【プロ野球】こんなに勝てない日々だから。今こそ振り返りたい、巨人軍「栄光の1勝目」の味 (2/2ページ)
■出るか、通算10000号
巨人軍最初のスターのひとり、中島治康の伝説についてもおさらいしておこう。初勝利から12日後の1936年7月15日、山本球場での大阪タイガース戦で「巨人軍初本塁打」を記録したのも中島だった。
余談だがこの中島、上述したようにプロ野球史上初の三冠王を1938年秋季リーグで達成(打率.361、10本塁打、38打点。
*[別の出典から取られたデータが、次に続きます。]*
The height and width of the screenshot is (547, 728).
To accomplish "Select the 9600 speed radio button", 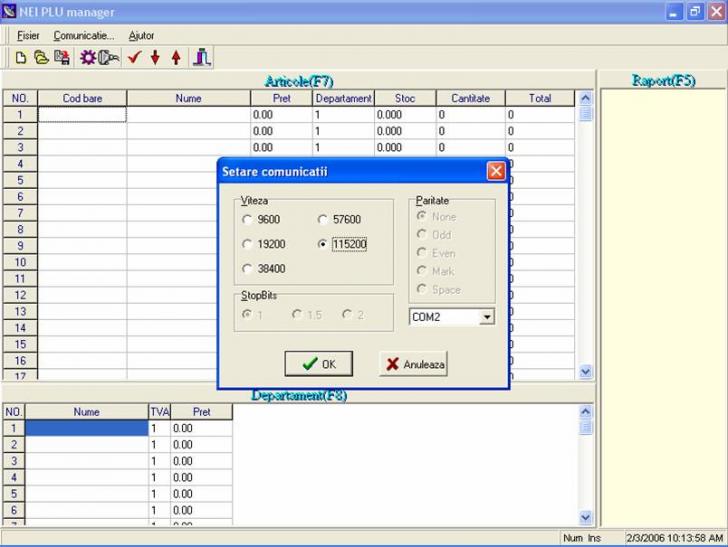I will (248, 220).
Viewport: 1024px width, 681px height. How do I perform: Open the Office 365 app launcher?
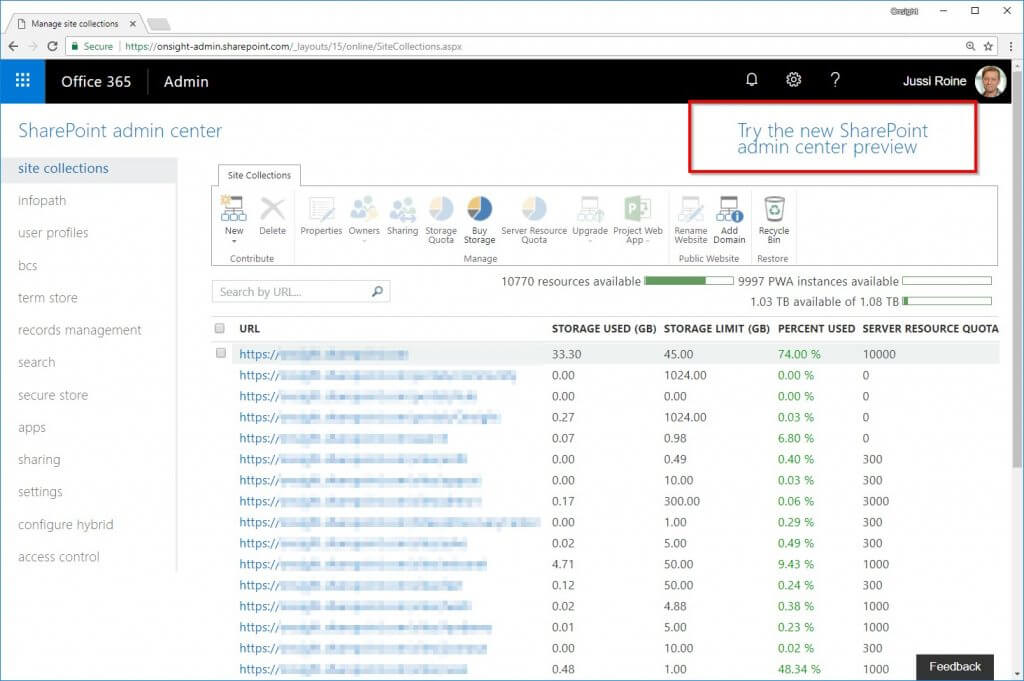coord(22,81)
ただし、「三冠王」としてクローズアップされたのは、1965年に野村克也[当時、南海]が戦後初の三冠王を達成したとき)。
やはり、打つべき主砲の打棒こそが勝利への近道、ということなのではないだろうか。
閑話休題。
以降、80余年のときを経て、巨人軍は今年、12球団史上初となる大記録達成に挑んでいる。それが「球団通算1万号本塁打」だ。
中島が放った第1号から、昨シーズン終了時点で通算9895本塁打を打ち続けてきた巨人。今季、開幕時で残り105本だった1万号への歩みは、交流戦終了時点であと66本にまで迫った。なんとか今季中には達成できそうな偉業なのだ。
勝つのが難しいのではれば、せめて来場したファンへの思い出としてホームランを重ねて欲しい。その一歩一歩、一本一本の積み重ねが、次の勝利と「球団通算10000号」の偉業に近づく鍵になるのではないだろうか。